Coming Face to Face with a Silverback | What Gorilla Trekking in Rwanda Really Feels Like

The ranger’s voice was barely a whisper. “Do not run. Do not make direct eye contact. Do not scream.”

He said it almost apologetically, as if he knew the instructions were useless — that when the moment came, the body would forget every rule and simply feel. We were standing at the edge of a bamboo thicket on the forested slopes of the Virunga Volcanoes, our boots already caked in red volcanic mud, our lungs still adjusting to the altitude. Somewhere inside that dense green wall of vegetation, a family of mountain gorillas was having breakfast.

Nothing prepares you for what comes next.

The Permit: Your Golden Ticket to the Canopy

Getting here starts months before the mud and the altitude. Rwanda’s gorilla trekking permits are issued through the Rwanda Development Board and cost $1,500 per person — a figure that makes most people pause. It is not cheap. It is not meant to be.

The high price is conservation strategy as much as it is tourism economics. Revenue flows back into Volcanoes National Park, into anti-poaching units, into community programs that give the people living on the park’s edge a financial stake in the gorillas’ survival. There are roughly 1,000 mountain gorillas left on earth, and more than half of them live in the interconnected forests of the Virunga Massif — shared between Rwanda, Uganda, and the Democratic Republic of Congo. Rwanda’s portion, Volcanoes National Park, protects ten habituated gorilla families, with each family accepting exactly eight visitors per day, for exactly one hour.

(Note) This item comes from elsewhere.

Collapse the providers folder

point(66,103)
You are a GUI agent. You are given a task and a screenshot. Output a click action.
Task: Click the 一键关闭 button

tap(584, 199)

One hour. You’ll think that sounds like plenty until you’re standing in the forest counting every minute.

Permits sell out months in advance, particularly in peak season between June and September, and again in December and January. Book through the RDB website directly, or work with a licensed tour operator — many lodges near the park, including the celebrated SingitaKwitonda and the mid-range Sabyinyo Silverback Lodge, can assist with bookings and handle logistics. Your permit assigns you to a specific gorilla family, and that assignment determines your trek’s difficulty. Some families roam higher up the volcanic slopes. Others linger in lower bamboo zones. You won’t know exactly what you’re in for until the morning briefing.

Dawn at the Trailhead: The Briefing

We gathered at the park’s main trailhead near Kinigi at seven in the morning, bleary-eyed from an early wake-up, clutching cups of tea provided by our lodge. The sky over the volcanoes was the pale grey of early light, and the air had a sharpness to it — cool and green and alive with birdsong.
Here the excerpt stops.